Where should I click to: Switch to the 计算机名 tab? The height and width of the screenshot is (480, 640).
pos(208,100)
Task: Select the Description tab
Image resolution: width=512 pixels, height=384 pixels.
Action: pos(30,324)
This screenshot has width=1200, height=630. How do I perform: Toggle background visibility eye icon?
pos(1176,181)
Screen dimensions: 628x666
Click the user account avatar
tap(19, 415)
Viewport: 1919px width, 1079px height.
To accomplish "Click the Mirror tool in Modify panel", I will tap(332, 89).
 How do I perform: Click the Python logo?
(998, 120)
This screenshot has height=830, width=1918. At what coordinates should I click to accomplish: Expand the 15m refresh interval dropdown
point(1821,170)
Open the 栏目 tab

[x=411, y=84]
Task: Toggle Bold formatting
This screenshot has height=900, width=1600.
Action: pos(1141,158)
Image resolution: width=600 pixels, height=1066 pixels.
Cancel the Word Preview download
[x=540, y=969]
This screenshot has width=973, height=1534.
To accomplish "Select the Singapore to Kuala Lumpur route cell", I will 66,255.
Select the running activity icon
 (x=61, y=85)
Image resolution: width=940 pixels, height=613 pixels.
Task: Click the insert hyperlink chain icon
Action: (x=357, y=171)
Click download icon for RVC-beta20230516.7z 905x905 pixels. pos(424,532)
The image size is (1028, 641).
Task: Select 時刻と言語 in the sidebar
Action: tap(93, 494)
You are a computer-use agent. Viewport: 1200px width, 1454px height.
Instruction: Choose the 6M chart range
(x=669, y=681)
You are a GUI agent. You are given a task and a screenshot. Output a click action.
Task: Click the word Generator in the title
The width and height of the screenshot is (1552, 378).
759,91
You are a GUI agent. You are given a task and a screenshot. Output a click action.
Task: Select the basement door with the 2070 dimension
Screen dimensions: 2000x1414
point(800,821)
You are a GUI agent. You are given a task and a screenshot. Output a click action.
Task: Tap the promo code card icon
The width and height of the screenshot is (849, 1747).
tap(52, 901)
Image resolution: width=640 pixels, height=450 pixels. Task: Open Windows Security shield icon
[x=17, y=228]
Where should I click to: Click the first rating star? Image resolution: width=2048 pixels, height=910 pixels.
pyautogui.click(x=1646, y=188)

· · ·

▶ PROBLEM TO SOLVE: An exact copy of the listing above is all the answer should hold.

▶ SOLUTION TO THIS EXERCISE:
Where should I click to: Switch to the 计算机名 tab? The height and width of the screenshot is (480, 640).
pos(208,100)
Task: Select the Description tab
Image resolution: width=512 pixels, height=384 pixels.
Action: pos(30,324)
This screenshot has width=1200, height=630. How do I perform: Toggle background visibility eye icon?
pos(1176,181)
Screen dimensions: 628x666
Click the user account avatar
tap(19, 415)
Viewport: 1919px width, 1079px height.
To accomplish "Click the Mirror tool in Modify panel", I will tap(332, 89).
 How do I perform: Click the Python logo?
(998, 120)
This screenshot has height=830, width=1918. At what coordinates should I click to accomplish: Expand the 15m refresh interval dropdown
point(1821,170)
Open the 栏目 tab

[x=411, y=84]
Task: Toggle Bold formatting
This screenshot has height=900, width=1600.
Action: pos(1141,158)
Image resolution: width=600 pixels, height=1066 pixels.
Cancel the Word Preview download
[x=540, y=969]
This screenshot has width=973, height=1534.
To accomplish "Select the Singapore to Kuala Lumpur route cell", I will 66,255.
Select the running activity icon
 (x=61, y=85)
Image resolution: width=940 pixels, height=613 pixels.
Task: Click the insert hyperlink chain icon
Action: (x=357, y=171)
Click download icon for RVC-beta20230516.7z 905x905 pixels. pos(424,532)
The image size is (1028, 641).
Task: Select 時刻と言語 in the sidebar
Action: tap(93, 494)
You are a computer-use agent. Viewport: 1200px width, 1454px height.
Instruction: Choose the 6M chart range
(x=669, y=681)
You are a GUI agent. You are given a task and a screenshot. Output a click action.
Task: Click the word Generator in the title
The width and height of the screenshot is (1552, 378).
759,91
You are a GUI agent. You are given a task and a screenshot. Output a click action.
Task: Select the basement door with the 2070 dimension
Screen dimensions: 2000x1414
point(800,821)
You are a GUI agent. You are given a task and a screenshot. Output a click action.
Task: Tap the promo code card icon
The width and height of the screenshot is (849, 1747).
tap(52, 901)
Image resolution: width=640 pixels, height=450 pixels. Task: Open Windows Security shield icon
[x=17, y=228]
Where should I click to: Click the first rating star? Image resolution: width=2048 pixels, height=910 pixels.
pyautogui.click(x=1646, y=188)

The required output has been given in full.